En vérité, il se passe peu de choses pour les yeux du spectateur dans un théâtre en comparaison avec la vie courante. Ce peu est une occasion, il rend le regard pointu et nous pouvons lui faire prendre des chemins inédits, aventureux. Je rêve mon théâtre comme une scène de plaisirs optiques.

Tu parles souvent d’accidents…

Puisqu’il ne se passe pas grand chose sur un plateau de théâtre il me semble que le regard du spectateur est souvent légèrement en avance sur les évènements comme s’il les attendait. J’aime jouer de cette attente, l’emplifier et la contenter ou la prendre de court, aménager la surprise et la catastrophe. C’est un jeu de complicité.

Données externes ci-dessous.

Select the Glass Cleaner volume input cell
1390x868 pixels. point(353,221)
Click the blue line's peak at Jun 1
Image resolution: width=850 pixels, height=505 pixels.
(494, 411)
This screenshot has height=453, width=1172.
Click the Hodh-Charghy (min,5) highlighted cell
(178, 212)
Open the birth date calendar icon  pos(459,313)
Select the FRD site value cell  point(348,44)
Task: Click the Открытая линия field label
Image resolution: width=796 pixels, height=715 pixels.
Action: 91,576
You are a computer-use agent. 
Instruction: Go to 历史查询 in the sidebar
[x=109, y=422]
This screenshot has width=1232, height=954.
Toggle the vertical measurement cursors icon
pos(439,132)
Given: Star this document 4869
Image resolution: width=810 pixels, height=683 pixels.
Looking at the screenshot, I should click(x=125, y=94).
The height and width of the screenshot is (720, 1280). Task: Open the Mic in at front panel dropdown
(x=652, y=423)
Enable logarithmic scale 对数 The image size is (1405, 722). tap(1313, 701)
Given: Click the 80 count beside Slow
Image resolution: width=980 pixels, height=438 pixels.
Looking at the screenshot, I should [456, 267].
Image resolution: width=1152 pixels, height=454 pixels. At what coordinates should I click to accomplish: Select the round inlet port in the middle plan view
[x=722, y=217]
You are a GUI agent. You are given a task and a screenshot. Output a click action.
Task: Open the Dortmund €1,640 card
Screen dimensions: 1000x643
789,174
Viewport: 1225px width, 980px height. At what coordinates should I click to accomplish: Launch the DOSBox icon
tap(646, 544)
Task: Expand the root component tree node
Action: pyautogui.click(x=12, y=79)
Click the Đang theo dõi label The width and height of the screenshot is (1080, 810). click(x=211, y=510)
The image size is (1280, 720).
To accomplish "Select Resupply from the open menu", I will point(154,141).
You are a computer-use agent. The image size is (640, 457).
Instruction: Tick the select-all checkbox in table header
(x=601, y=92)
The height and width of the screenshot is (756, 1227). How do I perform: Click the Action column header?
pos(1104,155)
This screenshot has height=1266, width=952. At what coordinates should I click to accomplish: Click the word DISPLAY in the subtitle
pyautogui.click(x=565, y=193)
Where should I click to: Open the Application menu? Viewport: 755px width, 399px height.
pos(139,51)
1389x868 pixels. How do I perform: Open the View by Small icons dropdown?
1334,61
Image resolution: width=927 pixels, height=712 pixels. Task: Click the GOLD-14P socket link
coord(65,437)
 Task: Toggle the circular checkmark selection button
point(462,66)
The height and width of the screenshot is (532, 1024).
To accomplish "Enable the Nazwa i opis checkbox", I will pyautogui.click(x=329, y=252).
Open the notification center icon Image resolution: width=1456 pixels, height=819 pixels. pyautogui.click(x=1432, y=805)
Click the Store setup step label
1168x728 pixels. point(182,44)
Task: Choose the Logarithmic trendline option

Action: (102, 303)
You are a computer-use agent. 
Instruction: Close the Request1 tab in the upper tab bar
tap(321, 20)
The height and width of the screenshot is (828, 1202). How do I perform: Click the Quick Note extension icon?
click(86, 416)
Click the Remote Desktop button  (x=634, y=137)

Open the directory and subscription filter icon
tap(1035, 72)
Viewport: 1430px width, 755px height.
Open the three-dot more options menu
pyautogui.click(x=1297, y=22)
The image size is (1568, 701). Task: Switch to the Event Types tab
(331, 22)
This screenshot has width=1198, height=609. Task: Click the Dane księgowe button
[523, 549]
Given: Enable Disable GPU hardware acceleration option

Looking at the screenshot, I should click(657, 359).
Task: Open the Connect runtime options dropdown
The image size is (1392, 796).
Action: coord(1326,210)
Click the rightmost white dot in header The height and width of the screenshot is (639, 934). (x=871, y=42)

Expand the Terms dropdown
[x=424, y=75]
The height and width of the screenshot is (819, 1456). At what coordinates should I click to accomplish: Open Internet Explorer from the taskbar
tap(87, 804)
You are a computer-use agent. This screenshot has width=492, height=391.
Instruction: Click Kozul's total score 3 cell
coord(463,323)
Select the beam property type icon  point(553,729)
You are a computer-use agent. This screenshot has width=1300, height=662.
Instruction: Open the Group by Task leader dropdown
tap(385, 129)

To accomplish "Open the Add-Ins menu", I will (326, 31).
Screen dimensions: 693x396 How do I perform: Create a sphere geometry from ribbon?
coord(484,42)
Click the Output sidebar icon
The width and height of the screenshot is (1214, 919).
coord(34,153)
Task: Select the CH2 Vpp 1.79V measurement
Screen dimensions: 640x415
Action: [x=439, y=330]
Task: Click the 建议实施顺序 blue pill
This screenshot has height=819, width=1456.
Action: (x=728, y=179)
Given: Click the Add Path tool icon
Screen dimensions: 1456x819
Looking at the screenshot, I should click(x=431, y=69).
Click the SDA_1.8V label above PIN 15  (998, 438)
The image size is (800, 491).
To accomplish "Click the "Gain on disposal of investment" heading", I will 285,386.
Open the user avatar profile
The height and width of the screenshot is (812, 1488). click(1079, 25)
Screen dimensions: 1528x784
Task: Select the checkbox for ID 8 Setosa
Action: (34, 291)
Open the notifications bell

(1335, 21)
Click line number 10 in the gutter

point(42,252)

Cela a-t-il à voir avec l’étonnement ?

Pas exactement. La surprise qui nous intéresse travaille avec le temps (entre avant et après) et la durée.

Quelque chose (avec la surprise) arrive dans une région de moi où je ne suis pas. Ce qui agit si fort en nous, ce n’est point l’événement en soi (quel qu’il soit), c’est, par exemple, l’écroulement de constructions plus ou moins cachées, les Attentes déçues ou rompues. C’est Paul Valéry qui le dit ; nous le suivons en nous moquant des temps établis, avec nos trafics de détournements et falsifications.

Nous voyons régulièrement des pinceaux au travail dans tes spectacles…

… pour tracer de multiples façons, fabriquer des images, poser des signes (parfois des mots). C’est une façon d’agir sur scène ; façon de dire sans prendre la parole.